The NPPC has fought Proposition 12 since it passed by ballot initiative in 2018. In May, the lobby group lost a case against the law before the U.S. Supreme Court.
The group spent $780,000 between April and the end of June lobbying on issues including the EATS Act, according to public filings.
Animal welfare groups say Proposition 12 is necessary because some sows and hens are housed in cages so small they cannot turn around.
The NPPC’s chief executive officer, Bryan Humphreys, said in an email that the law would not improve animal welfare, would raise costs for hog producers and could lead to more “ideological” state restrictions.
Some pork and egg companies, though, have already invested in bringing a segment of their production into compliance with Proposition 12.

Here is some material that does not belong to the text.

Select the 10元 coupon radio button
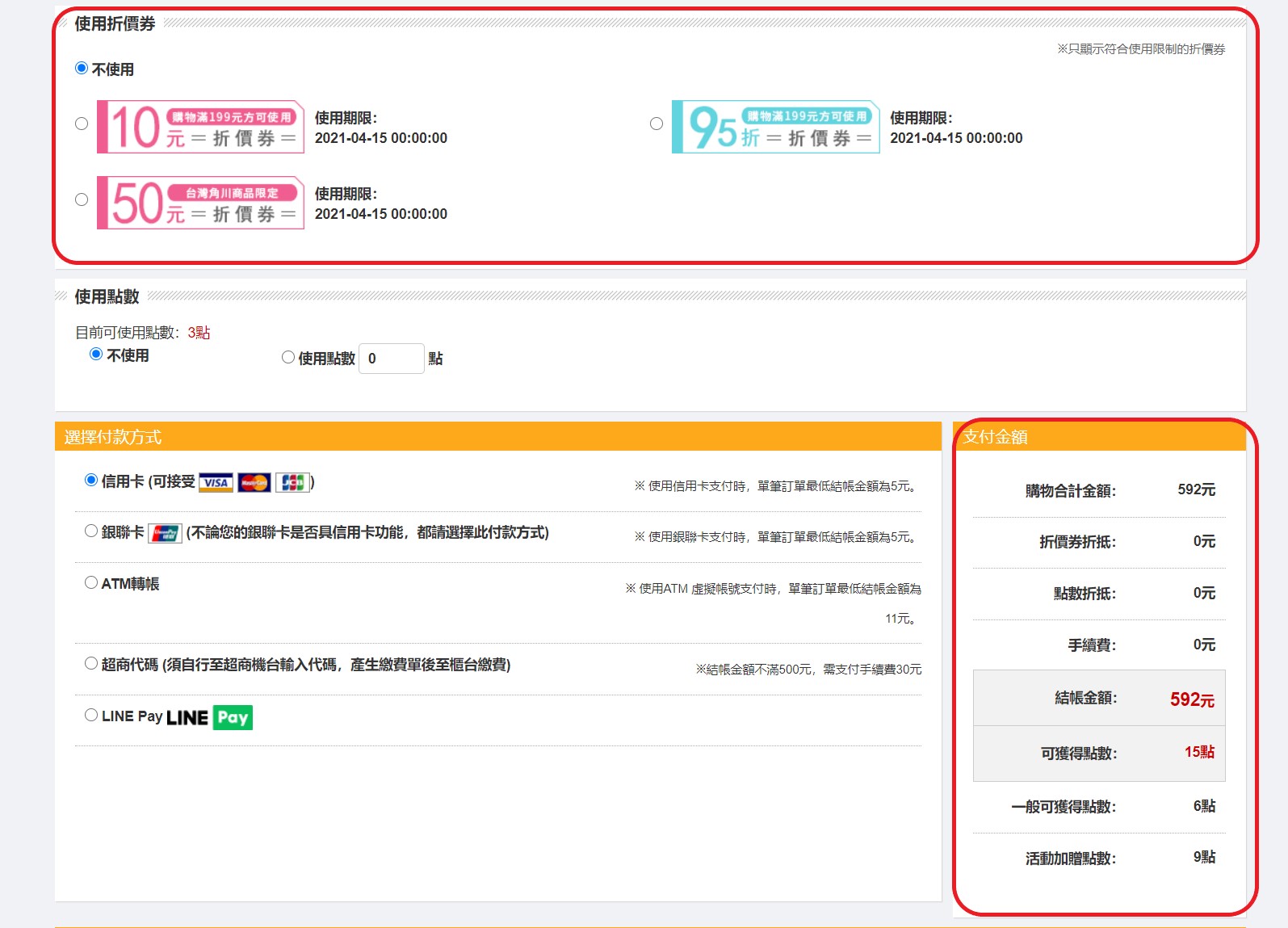The width and height of the screenshot is (1288, 928). (82, 124)
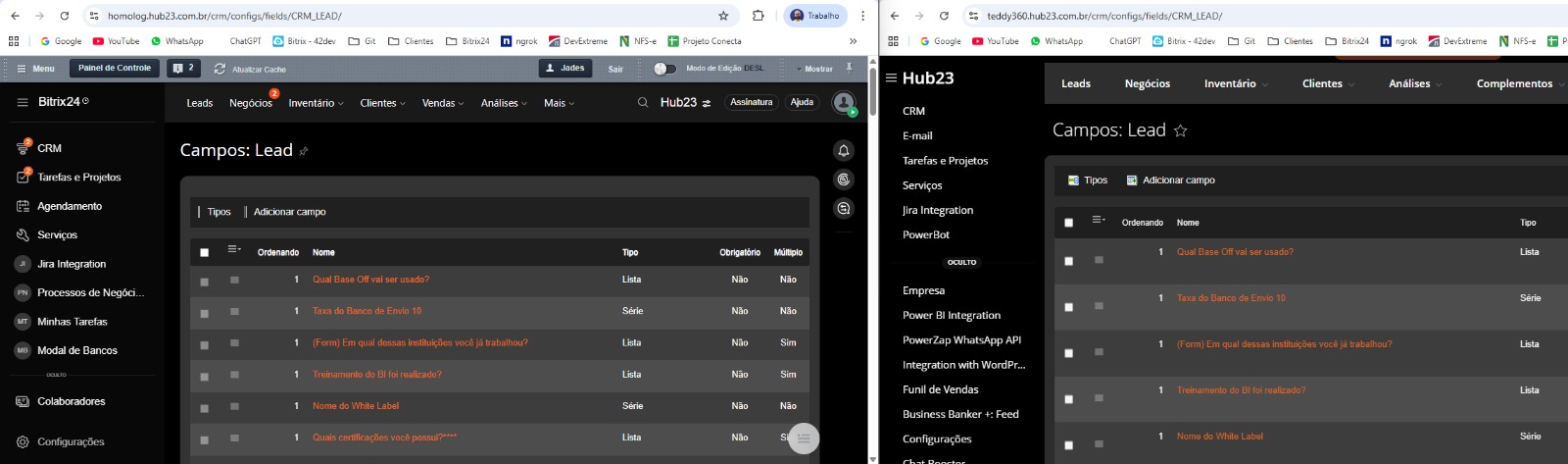
Task: Select PowerBot in the Hub23 sidebar
Action: pos(925,234)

Clemens, a member of the NPPC, has invested capital and time upgrading facilities and training its farmers to comply with the law, said chief operating officer Chris Carey.

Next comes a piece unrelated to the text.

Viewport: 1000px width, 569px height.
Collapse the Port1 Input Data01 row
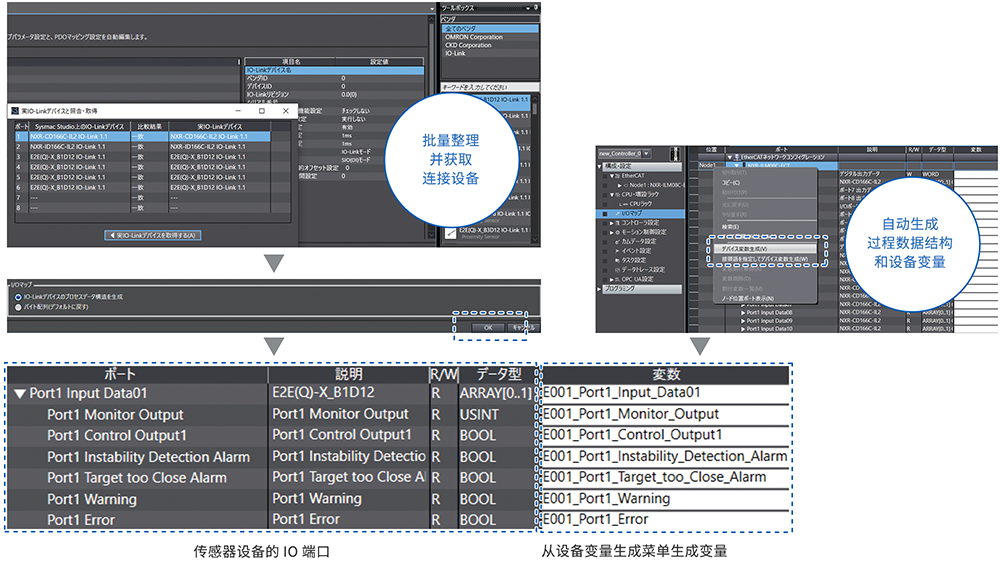click(x=19, y=393)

“We ultimately don’t believe the EATS Act is aligned with progress in animal welfare,” Carey said.
Roughly a third of the egg industry, too, is already in compliance, said Brian Moscogiuri, global trade strategist at egg supplier Eggs Unlimited.
Hormel Foods, Smithfield Foods, and Tyson Foods did not respond to questions about the EATS Act.

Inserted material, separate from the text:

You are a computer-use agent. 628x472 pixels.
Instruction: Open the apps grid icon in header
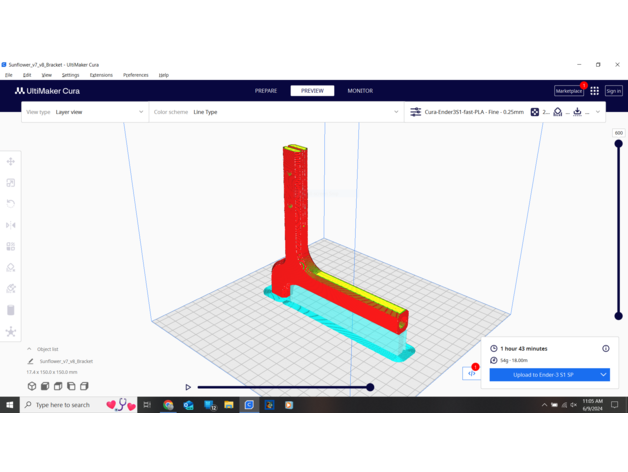point(594,91)
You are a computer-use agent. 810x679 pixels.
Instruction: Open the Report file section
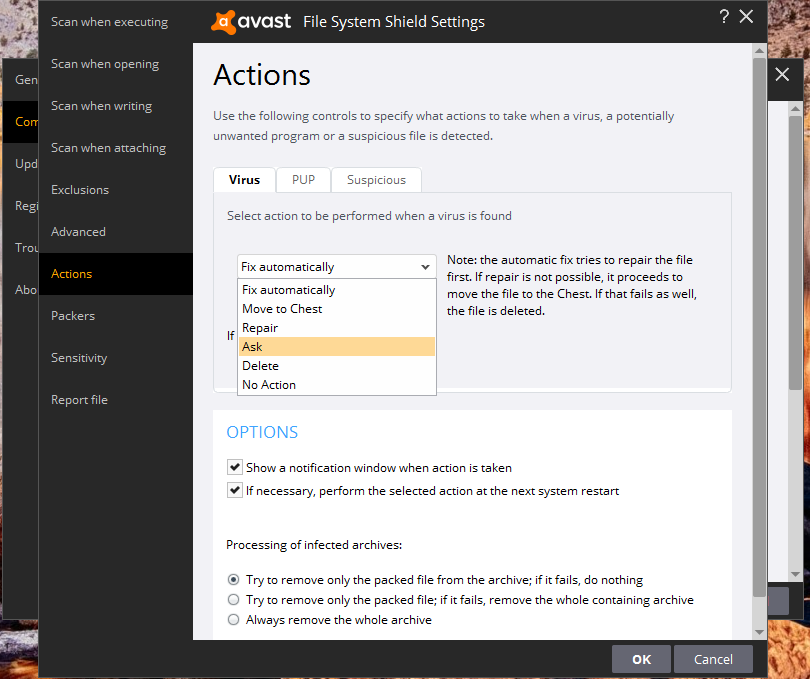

If the EATS Act passes, food companies could lose the ability to differentiate their product in the marketplace and court a higher price, said Galina Hale, an economics professor at the University of California-Santa Cruz.
The bill could also void more than 1,000 state and local public health and safety regulations because it is broadly written, according to a report by Harvard Law School’s Animal Law and Policy Program.
“Every aspect of this is going to be challenged by one side or another,” said Chris Green, the program’s executive director.
If Proposition 12 holds, more hog farming could look like Randy Hutton Jr.’s operation in Chestertown, Maryland, a rural town on the state’s eastern shore.
Hutton Jr. raises hogs for Niman Ranch, a subsidiary of meat company Purdue Farms, which advertises its high animal welfare standards. His pregnant sows are kept in a fenced pasture, rather than the gestation crates common in confinement hog farming, and have at least 35 sq. feet each to move around in.
Niman Ranch opposes the EATS Act. All of its 750 ranchers are in compliance with Proposition 12, said vice-president of communications Kerri McClimen.
Hutton Jr. said he was drawn to raising sows on pasture because it was less expensive than building a confinement barn, which can cost upward of $700,000.
“We were looking for more diversification,” he said. “This was affordable.”